The alginate has to be mixed with water and then put in the casting container (a bag in the case of most kits) where you will the put the hand or foot and wait for the alginate to set. Sounds easy right?  Except that these instructions don’t take into account the tendency of little ones to wriggle and jiggle during this time, and they don’t tell you how to make sure you still get a good mould despite this.  In my own experience with a DIY kit, it’s a very stressful activity.  It took us several attempts to get a mould we were happy with.  It was not the joyous, happy occasion we had envisaged!

If, using a kit, you manage to get a mould you are happy with and your mental faculties are still intact, you may think the hard work is done.  Unfortunately, getting a good mould does not guarantee a good cast, and the kits don’t explain how to make sure you do get a good cast.  The difficulty of achieving this is, in part, dependent on what your little cherub decided to do with their fingers and toes whilst in the alginate – and no-one but a fool would try and orchestrate that!
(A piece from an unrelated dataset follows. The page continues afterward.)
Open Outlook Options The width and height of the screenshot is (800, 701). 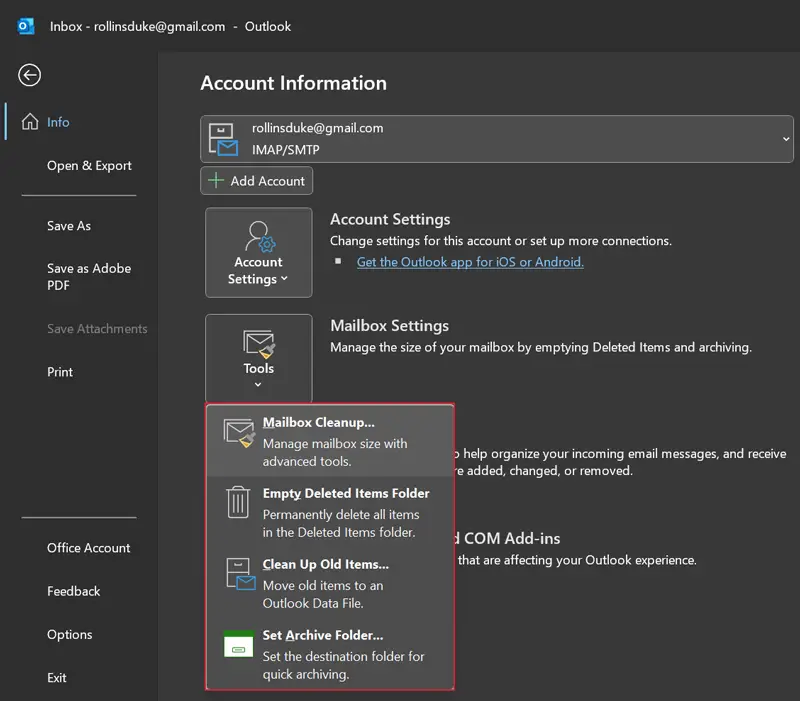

However, let us assume you have got a mould good enough to use, without running out of the alginate provided, and you have managed to create a good cast from this (if not, you’ll have to go back to the beginning, because the mould has to be broken to get the cast out).  What now?  Your kit may have provided you with paint and this would be the time to get painting.  Except that doing so will not help you achieve a great looking cast like the one on the kit box.  Because what none of the kits include are the tools needed to get that look.  To get that look, the ankle or wrist need to be finished off.  The kit might tell you that this can be achieved with a bit of sandpaper but the truth is, your little one could be graduating before you manage it.

Some of the kits also include glue for mounting the casts once you’ve finished them.  But they don’t tell you that in order to mount them securely, you need a flat surface – something else you can’t achieve with the materials included in the kit.
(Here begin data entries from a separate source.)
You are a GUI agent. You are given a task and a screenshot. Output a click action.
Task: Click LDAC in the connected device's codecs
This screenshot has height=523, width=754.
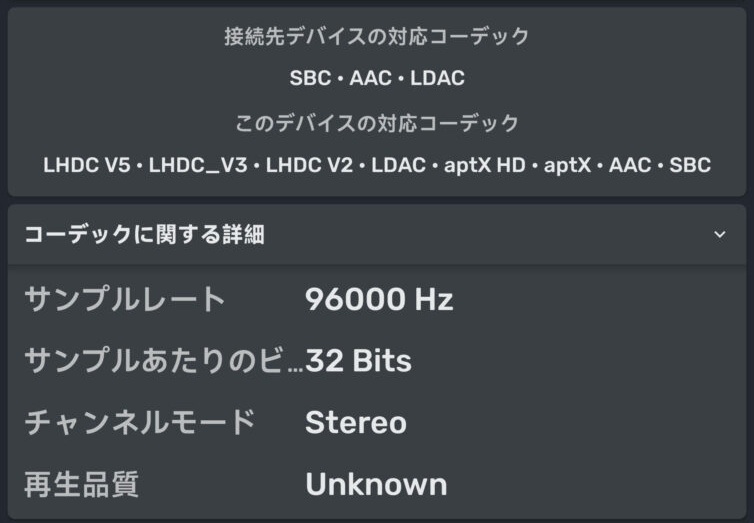click(437, 78)
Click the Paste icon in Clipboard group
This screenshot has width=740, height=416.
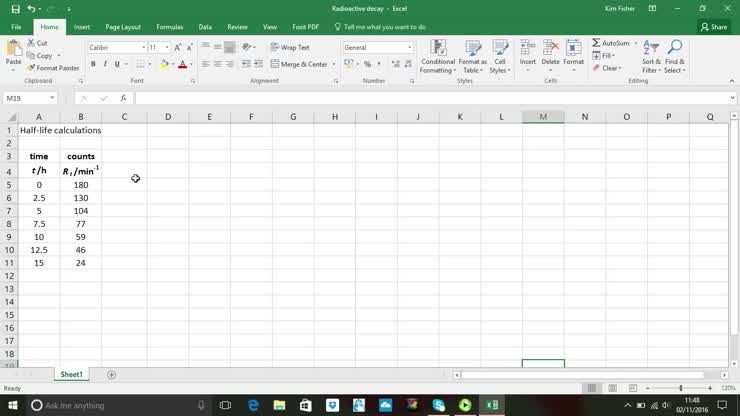coord(13,49)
Even now though, I don’t think I’ve really managed to portray the stress levels involved in taking a cast of your own children if you have no experience of doing it.  It will likely take more attempts to do than you have been given materials for, meaning that you end up buying more alginate and casting medium and going through the whole process again.

Compare this to paying for it to be done professionally.  You could pay as little as £30 more than the cost of a kit (depending on what you choose), and the stress is taken away from you.  The mould is created by someone who has been trained and is experienced in making them – they know how to cope when your little one doesn’t stay still and how to get a good mould first time (most of the time – we all have times when it takes more than one attempt!).  Importantly, they know what they are doing and so won’t feel stressed doing it – stress that isn’t passed on to your child.  Having got the mould, they know the tricks involved in making sure the cast is great – no missing fingers or toes!

And they have the tools to finish the job.  The pictures you see on a casting kit are simply not achievable with the tools in the kit – making the ankle or wrist (where the hand or foot enters the alginate) neat, getting a good surface to secure the cast to back board of the frame – these need serious tools like band saws, belt sanders and drills; not the kind of tools provided in the kits, or the kind of tools most parents would be comfortable using on these precious casts after going to all the trouble of creating them!

Paying a professional to do the job for you takes the pressure off you and means you know you’ll get casts you’ll be proud to display for years to come.  At Precious Memories, we also give you the option of having silicone moulds created of your casts.  This means that should you decide to have another frame made, we do not need to make new moulds.  It also means that should anything happen to your frame (perhaps the removal company weren’t as careful with it as you’d hoped when you moved house?) we can create a new one for you – no matter what age your child is, we can give you back those baby hands and feet!